Rich Rodriguez: I need to prove myself
May 22, 2012, 3:19 pm
Arizona football coach Rich Rodriguez joins the Bald Faced Truth with John Canzano to talk about the 2012 season. After a tumultuous tenure at Ann Arbor, Rich Rodriguez has found a new home in Wildcat country. In his first season at the University of Arizona, Rodriguez hopes to replicate his success at West Virginia, where he led the Mountaineers to 60-24 record in seven seasons.
During his three years at the Big House, Coach Rodriguez and the Michigan Wolverines had only a single winning season. After a year in exile as a commentator for CBS Sports, the Arizona Wildcats selected him in order to match the other superstar coaches hired around the Pac-12. Having coached at a variety of small and mid-major schools, Rodriguez explains why he wanted to return to a major university. He reveals why he thinks that football in the Pac-12 is on par with the other major football conferences. Rodriguez also talks about how he developed his unorthodox spread offense.
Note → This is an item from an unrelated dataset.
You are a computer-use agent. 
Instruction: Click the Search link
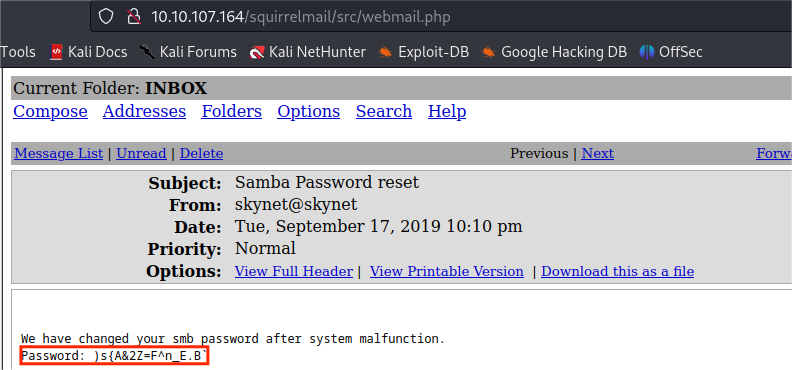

As the son of a coal miner, Rodriguez describes how he quickly realized that he didn't want to follow in his father’s footsteps. He explains how football served as his escape from the coal mines. He then talks about why he chose to walk-on the football program at West Virginia University. At defensive back, Rodriguez recorded 54 career tackles in three seasons for the Mountaineers.
In 2007, Michigan announced that it had hired Rodriguez to replace Lloyd Carr. His controversial departure from his alma mater poisoned his arrival at Ann Arbor, though. Three seasons later, Rodriguez was unceremoniously let go. Rodriguez concedes that he wanted to stay at Michigan for another season. Today, he talks about how he has moved on since being fired and how he feels now about his sacking.
Now at Arizona, he is happy to be coaching again. He breaks down the talent on the Wildcats' roster. Rodriguez then explains the intricacies of the spread offense and how the zone read really works. He also talks about his time spent mentoring Chip Kelly when Chip coached at New Hampshire.